Intervention Improves Practices Among Nurses Managing Hospitalized Patients with C Difficile


A face-to-face, case-specific education intervention improved the management practices among nurses who cared for hospitalized patients with C difficile infections.

A behavioral approach consisting of in-person discussions with nurses and prescribers regarding Clostridium difficile management recommendations was associated with self-sustained practice changes and significant improvements in specific suboptimal C difficile practices, according to a study in the Open Forum Infectious Diseases.

Optimizing testing and infection management remain substantial challenges in caring for patients with C difficile infections. Inappropriate testing, as well as inaccurate documentation of bowel movements (BMs), can result in overdiagnosis of C difficile and imperfect infection identification.

“CD Action Team’s (CDAT) face-to-face interaction with providers led to significant improvement in BM documentation, antibiotic use for concomitant non-C difficile infections, and proton pump inhibitor (PPI) use,” investigators, led by Valeria Fabre, MD, of the Johns Hopkins University School of Medicine, wrote. “For some C difficile practices (non-C difficile antibiotic therapy and BM documentation), we observed a cumulative effect after a second intervention, suggesting a potential long-term benefit of repetitive interventions.”

Fabre and colleagues prospectively reviewed medical charts of adult patients who were hospitalized with positive C difficile tests (n = 96). Using these data, they developed management recommendations for these patients. Two interventions were implemented during the 11-month study, both of which used an in-person, real-time, case-based education and discussion with the patient by a CDAT.

The CDAT comprised 3 infectious disease physicians, 2 infection preventionists, and 3 pharmacists. Case evaluations occurred within a 24-hour period of a patient receiving a positive C difficile test, whereas management was assessed within a 48-hour period following CDAT delivery of recommendations during the intervention periods.

Primary outcomes of the analysis included CDAT-prompted changes as well as CDAT-independent changes. In the CDAT-prompted change outcome, investigators compared the percentage of patients receiving optimized C difficile management within a 48-hour period following CDAT with the percentage of patients who received optimized management of C difficile during baseline.

The CDAT-independent changes were evaluated by comparing the percentage of patients who received optimized management of C difficile during both the observation period as well as before intervention, with the percentage of patients who received optimized C difficile management during baseline.

At least 1 opportunity to improve the management of C difficile was identified by the CDAT in 84 patients. During the intervention periods, the CDAT provided recommendations for a total of 76 cases. There were significant improvements in the response to CDAT-led direct interventions for patients with BM documentation, showing that suboptimal BM documentation decreased by 68% and 92% during the first intervention and second intervention, respectively; P = .02 and P<.01 respectively).

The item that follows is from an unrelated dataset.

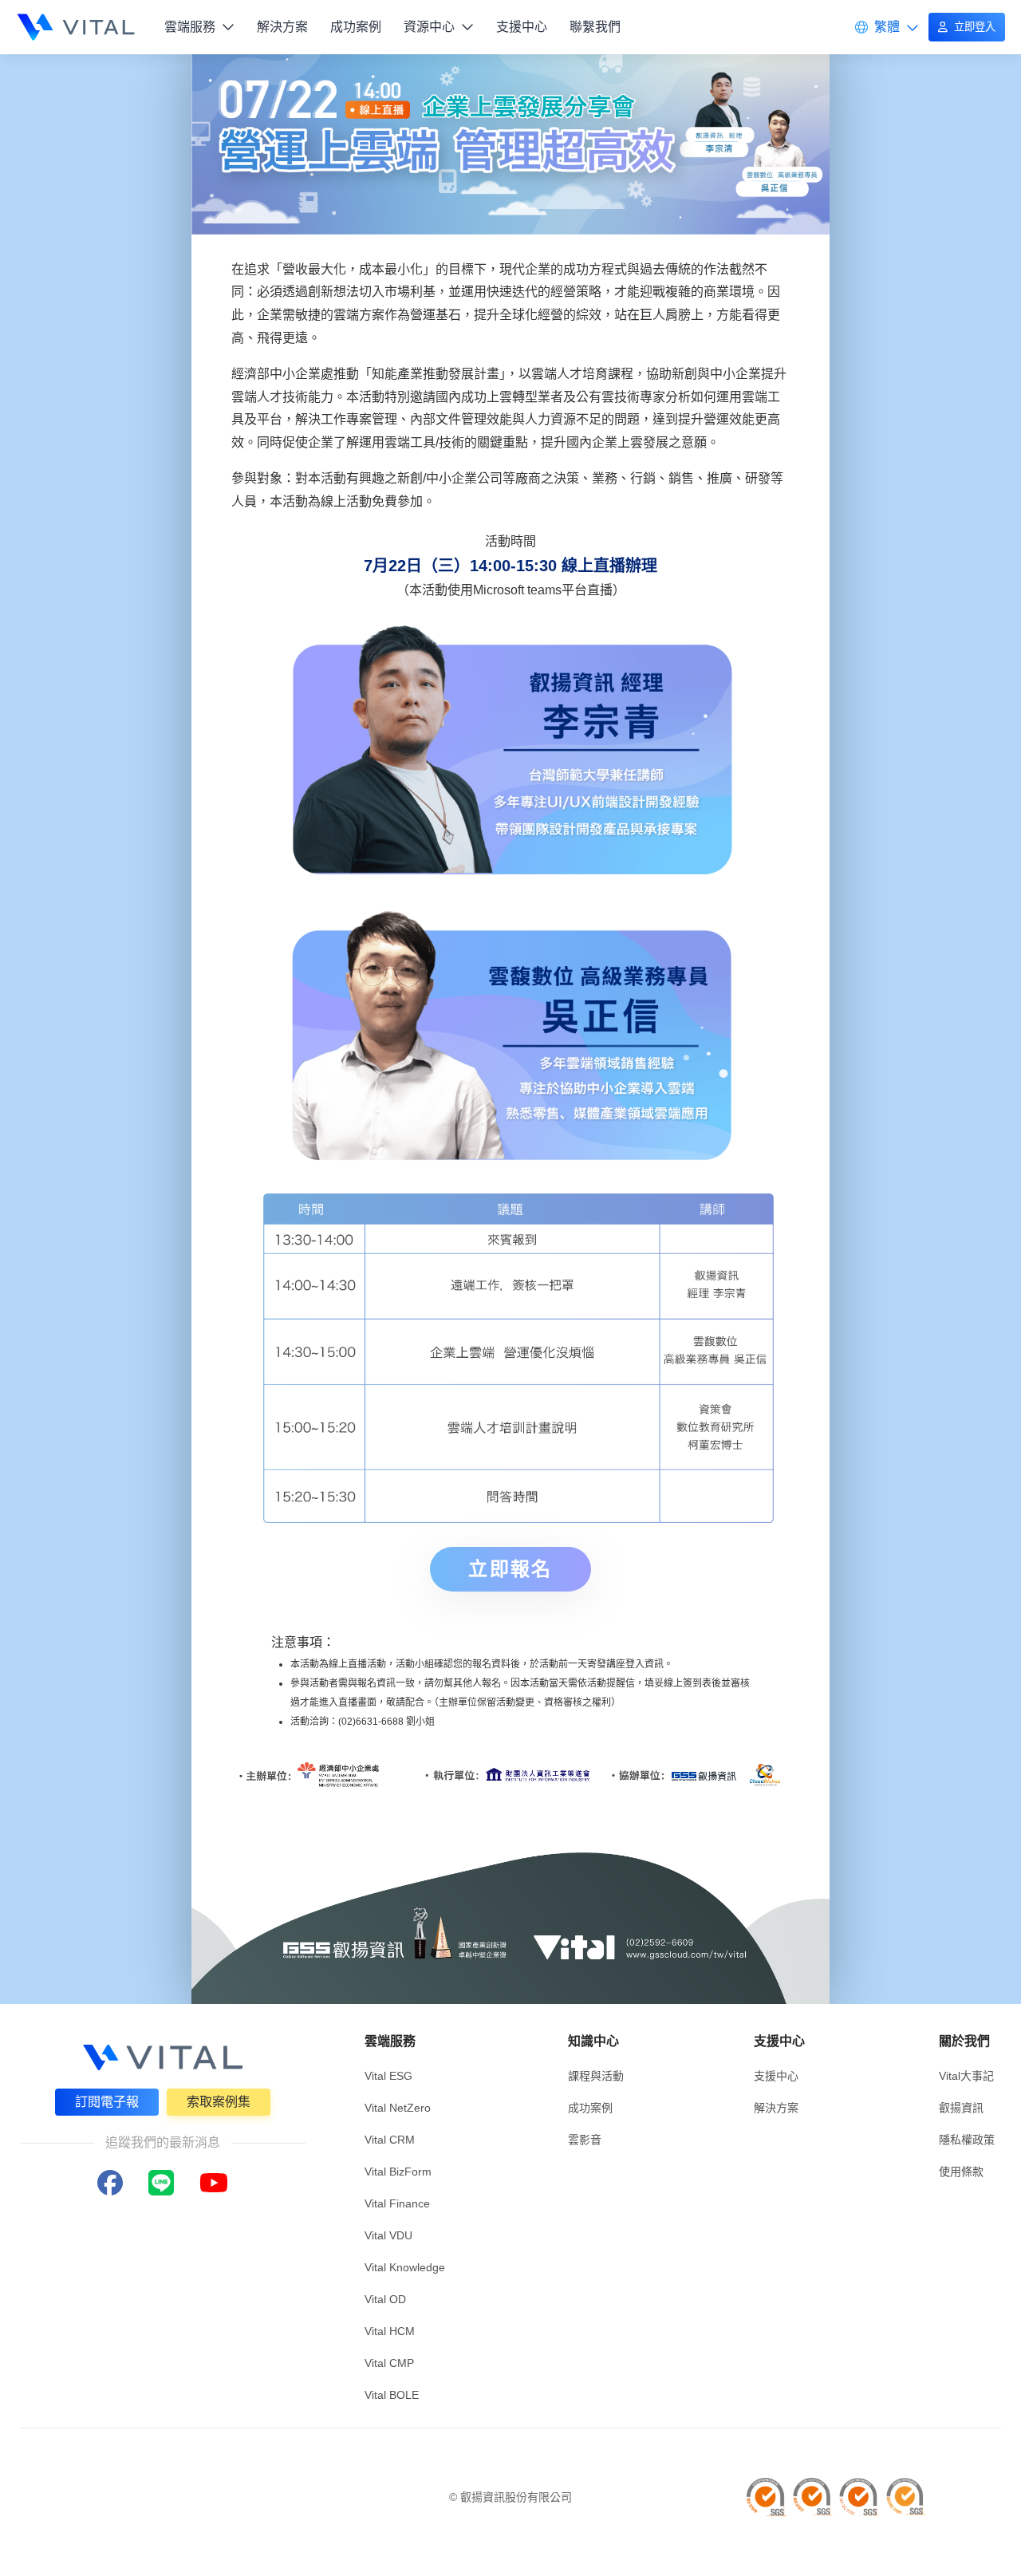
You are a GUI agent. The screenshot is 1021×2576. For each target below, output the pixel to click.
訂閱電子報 (107, 2102)
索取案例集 (218, 2102)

Additionally, suboptimal antibiotic use was reduced by 57% during the first intervention and 76% during the second intervention (P<.01 for both). Finally, the investigators observed a 63% decrease in inappropriate PPI use during both interventions (P<.05 for both).

Clinical acceptance of the practice change recommendations was fairly similar among categories, including recommendations to stop unnecessary PPI use (52% of cases), stop laxatives (53%), improve BM documentation (57%), change or stop C difficile therapy (58%), and change or stop antibiotics for non-C difficile infections (48%).

The relatively small sample size, the lack of a comparator or control intervention (ie, sham intervention), and the specificity of these findings to only C difficile management represent the primary limitations of the analysis.

“Our results add to the emerging literature supporting a role for nurses in antibiotic and diagnostic stewardship efforts.” the investigators added. “Nurses perform many antibiotic functions in their daily practice (eg, they review and administer antibiotics and other medications that can impact the course of an infection, they obtain specimens for microbiology testing); however, [many times] these activities are not formally aligned with antibiotic stewardship efforts.”

The study, “Impact of Case-Specific Education and Face-to-Face Feedback to Prescribers and Nurses in the Management of Hospitalized Patients with a Positive Clostridium difficile Test,” was published in Open Forum Infectious Diseases.